Das Umfeld einbeziehen
Um die Quote der False Positives zu verringern, benötigt die Mustererkennung also eine Art Korrektiv für ihre strikte Ja-/Nein-Entscheidung. Es soll die Fälle aussieben, die zwar wie personenbezogene oder andere sensible Daten aussehen, aber keine sind, und sie von der Behandlung nach der hinterlegten Regel ausnehmen. Dafür müssen die Daten anhand von zusätzlichen Kriterien geprüft werden. Aufschluss über die Zugehörigkeit von Daten zu den zu schützenden Daten kann beispielsweise die Umgebung geben, in der sie auftauchen. Endpoint Protector durchsucht daher zusätzlich den Kontext der Fundstellen anhand bestimmter Kriterien für die Entscheidung, ob der Transfer der Daten geblockt wird oder nicht.
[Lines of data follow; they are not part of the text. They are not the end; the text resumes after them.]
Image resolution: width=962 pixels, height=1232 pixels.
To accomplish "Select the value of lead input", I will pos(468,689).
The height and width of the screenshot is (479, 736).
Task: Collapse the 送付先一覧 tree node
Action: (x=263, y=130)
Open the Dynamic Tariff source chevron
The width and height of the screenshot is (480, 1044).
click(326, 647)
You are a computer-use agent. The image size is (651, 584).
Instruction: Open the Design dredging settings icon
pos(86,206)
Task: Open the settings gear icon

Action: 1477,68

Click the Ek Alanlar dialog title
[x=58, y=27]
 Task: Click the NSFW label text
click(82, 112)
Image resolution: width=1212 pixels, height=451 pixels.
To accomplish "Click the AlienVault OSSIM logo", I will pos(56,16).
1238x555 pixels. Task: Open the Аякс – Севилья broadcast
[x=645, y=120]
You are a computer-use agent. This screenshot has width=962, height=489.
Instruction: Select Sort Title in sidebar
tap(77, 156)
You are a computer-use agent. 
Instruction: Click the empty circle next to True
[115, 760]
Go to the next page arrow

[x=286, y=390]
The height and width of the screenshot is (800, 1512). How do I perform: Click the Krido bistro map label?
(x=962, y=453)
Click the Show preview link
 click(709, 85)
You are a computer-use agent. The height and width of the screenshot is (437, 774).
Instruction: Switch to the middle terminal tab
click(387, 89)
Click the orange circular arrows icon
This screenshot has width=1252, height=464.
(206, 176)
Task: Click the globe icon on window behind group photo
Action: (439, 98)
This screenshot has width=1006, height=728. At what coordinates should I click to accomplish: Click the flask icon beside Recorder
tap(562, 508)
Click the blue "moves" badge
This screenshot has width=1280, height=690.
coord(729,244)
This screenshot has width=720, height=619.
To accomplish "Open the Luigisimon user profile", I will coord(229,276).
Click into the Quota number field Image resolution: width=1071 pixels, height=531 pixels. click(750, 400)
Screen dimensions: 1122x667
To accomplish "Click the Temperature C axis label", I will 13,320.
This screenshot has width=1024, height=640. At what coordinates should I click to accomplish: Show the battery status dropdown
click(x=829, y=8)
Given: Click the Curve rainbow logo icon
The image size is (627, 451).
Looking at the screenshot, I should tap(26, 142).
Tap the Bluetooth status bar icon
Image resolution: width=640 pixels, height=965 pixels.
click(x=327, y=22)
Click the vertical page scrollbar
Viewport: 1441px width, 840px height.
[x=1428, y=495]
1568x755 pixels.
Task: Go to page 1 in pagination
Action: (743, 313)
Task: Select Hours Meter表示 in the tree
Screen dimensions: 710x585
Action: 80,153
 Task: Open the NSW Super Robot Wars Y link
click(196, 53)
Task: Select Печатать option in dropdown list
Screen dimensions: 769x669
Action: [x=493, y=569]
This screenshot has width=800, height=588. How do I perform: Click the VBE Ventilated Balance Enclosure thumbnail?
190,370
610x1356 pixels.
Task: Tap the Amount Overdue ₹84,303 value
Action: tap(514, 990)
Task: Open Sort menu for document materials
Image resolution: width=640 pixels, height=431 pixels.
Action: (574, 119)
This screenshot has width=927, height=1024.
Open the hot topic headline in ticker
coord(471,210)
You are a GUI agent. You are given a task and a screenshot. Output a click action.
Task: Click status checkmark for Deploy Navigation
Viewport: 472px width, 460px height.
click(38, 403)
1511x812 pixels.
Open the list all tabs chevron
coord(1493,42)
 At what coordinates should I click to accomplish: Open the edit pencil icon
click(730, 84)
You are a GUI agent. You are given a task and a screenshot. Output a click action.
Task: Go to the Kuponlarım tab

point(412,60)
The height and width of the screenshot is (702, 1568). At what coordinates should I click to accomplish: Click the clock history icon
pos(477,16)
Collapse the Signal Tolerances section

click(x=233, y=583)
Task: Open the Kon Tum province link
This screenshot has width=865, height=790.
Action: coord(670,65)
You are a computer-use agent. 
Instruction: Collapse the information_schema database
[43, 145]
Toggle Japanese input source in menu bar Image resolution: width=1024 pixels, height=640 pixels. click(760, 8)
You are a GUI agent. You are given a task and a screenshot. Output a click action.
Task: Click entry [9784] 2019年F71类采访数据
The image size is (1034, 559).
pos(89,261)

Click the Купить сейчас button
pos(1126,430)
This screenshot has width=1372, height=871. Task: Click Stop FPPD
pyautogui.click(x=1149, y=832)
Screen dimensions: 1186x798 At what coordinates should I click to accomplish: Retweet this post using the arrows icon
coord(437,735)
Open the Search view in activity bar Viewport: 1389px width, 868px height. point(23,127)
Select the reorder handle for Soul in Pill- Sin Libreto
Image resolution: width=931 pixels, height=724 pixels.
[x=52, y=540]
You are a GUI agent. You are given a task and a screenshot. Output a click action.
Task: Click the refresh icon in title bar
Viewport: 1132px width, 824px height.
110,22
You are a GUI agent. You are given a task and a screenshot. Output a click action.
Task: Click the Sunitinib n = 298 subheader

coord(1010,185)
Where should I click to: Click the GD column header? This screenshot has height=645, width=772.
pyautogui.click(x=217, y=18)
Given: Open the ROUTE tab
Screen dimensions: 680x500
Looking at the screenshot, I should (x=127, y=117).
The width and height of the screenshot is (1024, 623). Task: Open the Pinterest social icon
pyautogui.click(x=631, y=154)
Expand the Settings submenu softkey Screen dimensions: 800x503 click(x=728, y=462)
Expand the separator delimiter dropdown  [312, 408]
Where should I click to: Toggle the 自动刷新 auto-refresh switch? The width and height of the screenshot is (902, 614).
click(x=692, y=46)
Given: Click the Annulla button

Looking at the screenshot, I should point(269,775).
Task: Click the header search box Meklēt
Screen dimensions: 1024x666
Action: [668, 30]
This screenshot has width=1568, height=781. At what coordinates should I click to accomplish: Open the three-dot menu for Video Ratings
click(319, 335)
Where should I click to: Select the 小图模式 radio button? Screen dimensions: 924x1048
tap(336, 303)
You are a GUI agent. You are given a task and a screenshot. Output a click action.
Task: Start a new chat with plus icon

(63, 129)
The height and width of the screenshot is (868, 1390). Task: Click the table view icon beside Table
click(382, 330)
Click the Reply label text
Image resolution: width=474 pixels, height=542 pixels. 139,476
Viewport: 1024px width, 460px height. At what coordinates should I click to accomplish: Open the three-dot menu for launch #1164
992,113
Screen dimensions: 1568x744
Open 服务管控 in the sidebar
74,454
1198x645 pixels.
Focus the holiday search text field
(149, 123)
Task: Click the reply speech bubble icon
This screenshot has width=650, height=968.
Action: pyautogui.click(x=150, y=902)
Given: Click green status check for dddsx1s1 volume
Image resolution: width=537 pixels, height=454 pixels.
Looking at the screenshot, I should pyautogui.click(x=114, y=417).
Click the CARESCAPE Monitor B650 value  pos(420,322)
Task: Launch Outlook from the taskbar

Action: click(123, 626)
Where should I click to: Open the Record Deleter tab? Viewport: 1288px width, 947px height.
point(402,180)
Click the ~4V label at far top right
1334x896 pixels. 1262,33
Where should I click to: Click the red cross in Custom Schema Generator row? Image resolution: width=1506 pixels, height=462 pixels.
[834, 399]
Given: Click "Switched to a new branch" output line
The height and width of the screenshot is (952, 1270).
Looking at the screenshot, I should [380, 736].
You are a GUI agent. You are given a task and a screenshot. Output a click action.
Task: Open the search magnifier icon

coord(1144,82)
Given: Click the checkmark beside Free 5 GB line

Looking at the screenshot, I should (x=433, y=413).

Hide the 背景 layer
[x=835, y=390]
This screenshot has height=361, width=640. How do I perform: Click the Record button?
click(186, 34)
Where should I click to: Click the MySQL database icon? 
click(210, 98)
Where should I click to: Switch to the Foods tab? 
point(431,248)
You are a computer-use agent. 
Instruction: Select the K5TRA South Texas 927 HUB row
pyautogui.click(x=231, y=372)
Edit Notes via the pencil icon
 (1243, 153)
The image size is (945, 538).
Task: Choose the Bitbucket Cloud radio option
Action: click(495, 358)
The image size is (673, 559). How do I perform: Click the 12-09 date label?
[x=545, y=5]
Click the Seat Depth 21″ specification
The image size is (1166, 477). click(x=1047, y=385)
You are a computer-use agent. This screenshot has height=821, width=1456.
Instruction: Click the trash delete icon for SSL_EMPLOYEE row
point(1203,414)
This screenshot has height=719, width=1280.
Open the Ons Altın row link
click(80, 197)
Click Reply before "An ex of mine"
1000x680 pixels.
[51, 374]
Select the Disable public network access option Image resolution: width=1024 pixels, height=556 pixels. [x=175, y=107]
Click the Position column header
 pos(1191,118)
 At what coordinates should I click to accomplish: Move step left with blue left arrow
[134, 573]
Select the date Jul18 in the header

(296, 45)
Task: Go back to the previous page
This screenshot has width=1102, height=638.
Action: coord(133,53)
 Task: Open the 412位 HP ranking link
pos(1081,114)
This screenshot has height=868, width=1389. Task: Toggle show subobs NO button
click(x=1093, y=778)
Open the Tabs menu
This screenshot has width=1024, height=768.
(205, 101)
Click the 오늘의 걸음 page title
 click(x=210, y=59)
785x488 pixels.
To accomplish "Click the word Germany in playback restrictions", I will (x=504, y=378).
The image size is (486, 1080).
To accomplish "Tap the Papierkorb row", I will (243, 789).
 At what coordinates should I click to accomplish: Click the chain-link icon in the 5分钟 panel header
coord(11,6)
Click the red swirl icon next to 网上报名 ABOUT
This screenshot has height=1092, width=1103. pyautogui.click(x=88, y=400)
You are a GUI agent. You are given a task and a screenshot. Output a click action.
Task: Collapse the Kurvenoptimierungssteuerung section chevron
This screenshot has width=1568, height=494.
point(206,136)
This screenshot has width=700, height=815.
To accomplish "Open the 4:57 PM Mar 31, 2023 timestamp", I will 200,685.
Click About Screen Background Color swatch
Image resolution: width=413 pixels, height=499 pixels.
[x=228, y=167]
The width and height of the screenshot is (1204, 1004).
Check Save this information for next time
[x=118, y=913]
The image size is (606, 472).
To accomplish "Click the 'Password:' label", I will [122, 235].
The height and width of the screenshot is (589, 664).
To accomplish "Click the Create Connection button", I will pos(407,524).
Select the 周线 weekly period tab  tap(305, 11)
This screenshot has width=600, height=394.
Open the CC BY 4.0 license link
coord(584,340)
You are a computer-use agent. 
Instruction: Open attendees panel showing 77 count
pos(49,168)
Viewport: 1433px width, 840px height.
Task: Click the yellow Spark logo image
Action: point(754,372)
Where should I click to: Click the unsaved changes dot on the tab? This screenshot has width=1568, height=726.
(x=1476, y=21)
Diese als Umfeldsuche oder Kontexterkennung bezeichnete Funktion lässt sich als individuelle Suche innerhalb der Suchergebnisse konfigurieren. Sie berücksichtigt Kriterien wie Dateigröße und Dateityp; weitere Regeln können auf der Grundlage von Wörterbüchern und regulären Ausdrücken erstellt werden. Damit können Administratoren für die Kontexterkennung komplexe Erkennungsmuster definieren, mit denen sich False Positives in Endpoint Protector weitgehend vermeiden lassen.